-- Start Provided records --

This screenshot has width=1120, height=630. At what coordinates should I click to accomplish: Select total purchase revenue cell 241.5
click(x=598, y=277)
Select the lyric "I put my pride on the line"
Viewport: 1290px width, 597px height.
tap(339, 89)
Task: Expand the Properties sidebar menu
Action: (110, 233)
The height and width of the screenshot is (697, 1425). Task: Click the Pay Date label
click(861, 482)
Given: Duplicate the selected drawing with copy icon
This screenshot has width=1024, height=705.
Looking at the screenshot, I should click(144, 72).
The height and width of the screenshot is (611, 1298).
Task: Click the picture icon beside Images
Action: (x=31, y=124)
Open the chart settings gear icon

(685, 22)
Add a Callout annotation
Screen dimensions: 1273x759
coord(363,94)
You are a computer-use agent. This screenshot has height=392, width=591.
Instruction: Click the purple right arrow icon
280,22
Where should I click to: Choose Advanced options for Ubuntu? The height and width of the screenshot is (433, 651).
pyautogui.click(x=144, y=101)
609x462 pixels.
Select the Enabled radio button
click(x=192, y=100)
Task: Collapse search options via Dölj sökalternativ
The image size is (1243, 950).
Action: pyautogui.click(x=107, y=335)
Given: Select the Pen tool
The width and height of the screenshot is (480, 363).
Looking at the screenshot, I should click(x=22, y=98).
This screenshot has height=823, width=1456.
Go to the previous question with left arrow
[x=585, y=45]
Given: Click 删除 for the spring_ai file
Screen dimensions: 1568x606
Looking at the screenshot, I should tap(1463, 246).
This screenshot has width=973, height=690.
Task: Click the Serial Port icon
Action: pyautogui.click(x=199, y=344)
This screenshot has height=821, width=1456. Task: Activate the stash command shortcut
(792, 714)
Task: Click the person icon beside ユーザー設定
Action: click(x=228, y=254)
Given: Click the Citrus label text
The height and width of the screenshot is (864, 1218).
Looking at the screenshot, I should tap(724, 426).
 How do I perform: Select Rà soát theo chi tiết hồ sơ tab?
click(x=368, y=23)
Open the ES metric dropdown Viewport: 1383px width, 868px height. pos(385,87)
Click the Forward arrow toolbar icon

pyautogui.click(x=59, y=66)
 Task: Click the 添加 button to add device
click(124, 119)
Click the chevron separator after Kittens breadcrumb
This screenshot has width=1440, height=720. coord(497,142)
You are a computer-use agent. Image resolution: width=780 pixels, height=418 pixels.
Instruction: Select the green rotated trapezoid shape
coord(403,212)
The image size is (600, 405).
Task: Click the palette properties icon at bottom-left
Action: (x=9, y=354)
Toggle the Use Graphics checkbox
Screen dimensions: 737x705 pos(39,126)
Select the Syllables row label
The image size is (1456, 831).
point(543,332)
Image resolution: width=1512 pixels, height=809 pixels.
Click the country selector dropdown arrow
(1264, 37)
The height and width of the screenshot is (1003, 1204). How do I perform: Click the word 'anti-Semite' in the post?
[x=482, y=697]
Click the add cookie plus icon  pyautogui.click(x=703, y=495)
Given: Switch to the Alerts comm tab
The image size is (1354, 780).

-- End Provided records --

Task prompt: Pull out each line of the listing above that contains the word "label". Case counts.

The completed task:
The height and width of the screenshot is (697, 1425). Task: Click the Pay Date label
Given: Click the Citrus label text
Select the Syllables row label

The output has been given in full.